The image of a traditional Japanese room includes the shoji, paper-covered wooden frame windows called shoji, fusuma, being sliding doors of wood or paper covered frame, and the distinctive Japanese flooring, straw mats called tatami.
Early tatami mats were very thin, just woven mats that were spread over the hard cold wooden floors.The word “tatami” from the verb tatamu, means to fold or pile up. During the Heian Period, the tatami were a luxury item enjoyed by the nobility and were isolated pieces on the wooden floors used for sitting and sleeping. By the Muromachi Period, the mats had evolved into the tatami as we know them now, covering the floors of many rooms and even used in the homes of commoners.
The size of the tatami differes from region to region. Mats in Tokyo and the surrounding region are known as Edoma or Kantoma, and average 88cm X 176cm, with a thickness of 6cm. The central districts around Nagoya have mats of 91cm X 182cm and are referred to as Ainoma, or “In Between size”. The Nagoya mat size is seen as the standard unit size, while Kyoto tatami known as Kyoma tatami generally measures 95.5cm X 191cm, and is 5.5cm thick.
Traditional mats were made with a rice-straw core, or Toko, with a woven cover of igusa, a soft rush, called the Omote. The brocade or cloth edge is called a heri, and in the past, it was considered impolite to step on the heri, as long ago, the colour distinguished the household’s social rank. Modern-day mats use a core of compressed wood chip or polystyrene foam.

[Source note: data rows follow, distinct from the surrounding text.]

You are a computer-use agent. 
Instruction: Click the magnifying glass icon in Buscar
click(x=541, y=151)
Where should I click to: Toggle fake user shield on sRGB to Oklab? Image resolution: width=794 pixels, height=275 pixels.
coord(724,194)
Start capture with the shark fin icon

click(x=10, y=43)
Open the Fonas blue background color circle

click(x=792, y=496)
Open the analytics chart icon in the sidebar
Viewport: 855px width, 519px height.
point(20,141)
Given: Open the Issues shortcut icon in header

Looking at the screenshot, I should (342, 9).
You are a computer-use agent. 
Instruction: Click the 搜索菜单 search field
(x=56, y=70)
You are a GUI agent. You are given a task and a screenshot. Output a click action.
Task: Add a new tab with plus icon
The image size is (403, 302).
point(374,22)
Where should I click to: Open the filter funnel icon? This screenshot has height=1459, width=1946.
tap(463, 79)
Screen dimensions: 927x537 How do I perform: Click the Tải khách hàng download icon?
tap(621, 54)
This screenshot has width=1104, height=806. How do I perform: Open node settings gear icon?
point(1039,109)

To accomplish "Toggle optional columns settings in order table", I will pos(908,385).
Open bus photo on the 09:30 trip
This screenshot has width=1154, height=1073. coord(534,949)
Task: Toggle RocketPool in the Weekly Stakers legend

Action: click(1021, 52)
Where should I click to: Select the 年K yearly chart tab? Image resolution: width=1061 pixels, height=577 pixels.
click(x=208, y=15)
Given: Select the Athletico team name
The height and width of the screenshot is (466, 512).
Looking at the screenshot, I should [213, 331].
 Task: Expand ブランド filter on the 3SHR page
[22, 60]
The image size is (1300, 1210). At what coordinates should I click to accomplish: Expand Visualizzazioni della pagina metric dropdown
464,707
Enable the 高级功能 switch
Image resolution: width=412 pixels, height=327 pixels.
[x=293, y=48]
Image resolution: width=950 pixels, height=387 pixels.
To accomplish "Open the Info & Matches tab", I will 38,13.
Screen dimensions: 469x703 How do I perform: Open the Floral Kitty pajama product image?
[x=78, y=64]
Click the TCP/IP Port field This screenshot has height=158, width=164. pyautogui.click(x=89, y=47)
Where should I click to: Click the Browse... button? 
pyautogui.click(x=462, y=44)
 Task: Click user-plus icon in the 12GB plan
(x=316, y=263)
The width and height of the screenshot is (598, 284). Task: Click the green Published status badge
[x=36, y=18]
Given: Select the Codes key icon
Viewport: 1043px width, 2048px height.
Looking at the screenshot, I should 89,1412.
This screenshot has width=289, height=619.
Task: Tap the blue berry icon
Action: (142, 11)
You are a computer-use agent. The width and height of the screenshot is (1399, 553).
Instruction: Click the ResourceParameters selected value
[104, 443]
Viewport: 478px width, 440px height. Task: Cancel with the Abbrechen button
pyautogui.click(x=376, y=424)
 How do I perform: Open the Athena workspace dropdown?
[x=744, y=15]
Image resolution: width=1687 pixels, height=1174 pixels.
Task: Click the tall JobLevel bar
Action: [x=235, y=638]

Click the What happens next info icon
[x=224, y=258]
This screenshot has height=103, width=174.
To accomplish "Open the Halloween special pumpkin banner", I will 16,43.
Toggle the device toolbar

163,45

There are rules considering the layout of tatami mats, and auspicious and inauspicious arrangements depending on the occasion, and the mats could be hastily re-arranged if the need arose. Mats must never be laid out in a grid pattern, and there should never be a point where the corners of four mats meet. Modern day homes are usually configured in the auspicious arrangement to avoid bringing bad fortune.
Unfortunately, although modern houses rarely feature the traditional flooring, there is usually at least
one room in the house set aside for the tatami.